Information shown -
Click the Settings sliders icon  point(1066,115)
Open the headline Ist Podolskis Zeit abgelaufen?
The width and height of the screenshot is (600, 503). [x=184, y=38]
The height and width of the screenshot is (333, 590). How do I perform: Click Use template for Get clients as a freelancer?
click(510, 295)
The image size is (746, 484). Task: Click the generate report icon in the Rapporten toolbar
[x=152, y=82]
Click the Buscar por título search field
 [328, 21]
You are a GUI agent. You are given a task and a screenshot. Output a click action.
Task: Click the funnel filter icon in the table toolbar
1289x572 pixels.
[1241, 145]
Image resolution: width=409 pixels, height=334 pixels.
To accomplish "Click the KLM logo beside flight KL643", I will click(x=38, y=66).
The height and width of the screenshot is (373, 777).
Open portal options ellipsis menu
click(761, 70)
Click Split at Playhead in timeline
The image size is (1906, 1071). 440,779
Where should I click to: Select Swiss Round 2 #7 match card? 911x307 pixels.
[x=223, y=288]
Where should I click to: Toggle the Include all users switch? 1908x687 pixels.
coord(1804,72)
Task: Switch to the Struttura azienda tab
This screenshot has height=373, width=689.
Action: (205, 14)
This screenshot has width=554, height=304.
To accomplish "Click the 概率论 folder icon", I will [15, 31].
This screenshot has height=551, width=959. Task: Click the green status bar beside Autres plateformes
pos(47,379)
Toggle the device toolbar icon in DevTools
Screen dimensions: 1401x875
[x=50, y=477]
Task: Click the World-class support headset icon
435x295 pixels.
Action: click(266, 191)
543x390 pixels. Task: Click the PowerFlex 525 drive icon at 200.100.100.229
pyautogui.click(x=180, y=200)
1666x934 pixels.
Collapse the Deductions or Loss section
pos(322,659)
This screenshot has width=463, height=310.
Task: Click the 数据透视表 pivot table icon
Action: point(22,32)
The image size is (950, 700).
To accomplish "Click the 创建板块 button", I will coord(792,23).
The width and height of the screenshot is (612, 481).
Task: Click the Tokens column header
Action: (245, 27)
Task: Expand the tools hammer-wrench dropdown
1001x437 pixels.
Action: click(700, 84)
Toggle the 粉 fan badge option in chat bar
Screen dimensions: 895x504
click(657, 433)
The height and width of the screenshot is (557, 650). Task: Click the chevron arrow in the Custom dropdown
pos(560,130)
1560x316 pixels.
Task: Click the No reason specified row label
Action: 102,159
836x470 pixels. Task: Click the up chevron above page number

Given instruction - Write out the records word for word, starting at the line that contains "1666x934 pixels." and continuing through the last line of the records.

Task output -
1666x934 pixels.
Collapse the Deductions or Loss section
pos(322,659)
This screenshot has width=463, height=310.
Task: Click the 数据透视表 pivot table icon
Action: point(22,32)
The image size is (950, 700).
To accomplish "Click the 创建板块 button", I will coord(792,23).
The width and height of the screenshot is (612, 481).
Task: Click the Tokens column header
Action: (245, 27)
Task: Expand the tools hammer-wrench dropdown
1001x437 pixels.
Action: click(700, 84)
Toggle the 粉 fan badge option in chat bar
Screen dimensions: 895x504
click(657, 433)
The height and width of the screenshot is (557, 650). Task: Click the chevron arrow in the Custom dropdown
pos(560,130)
1560x316 pixels.
Task: Click the No reason specified row label
Action: 102,159
836x470 pixels. Task: Click the up chevron above page number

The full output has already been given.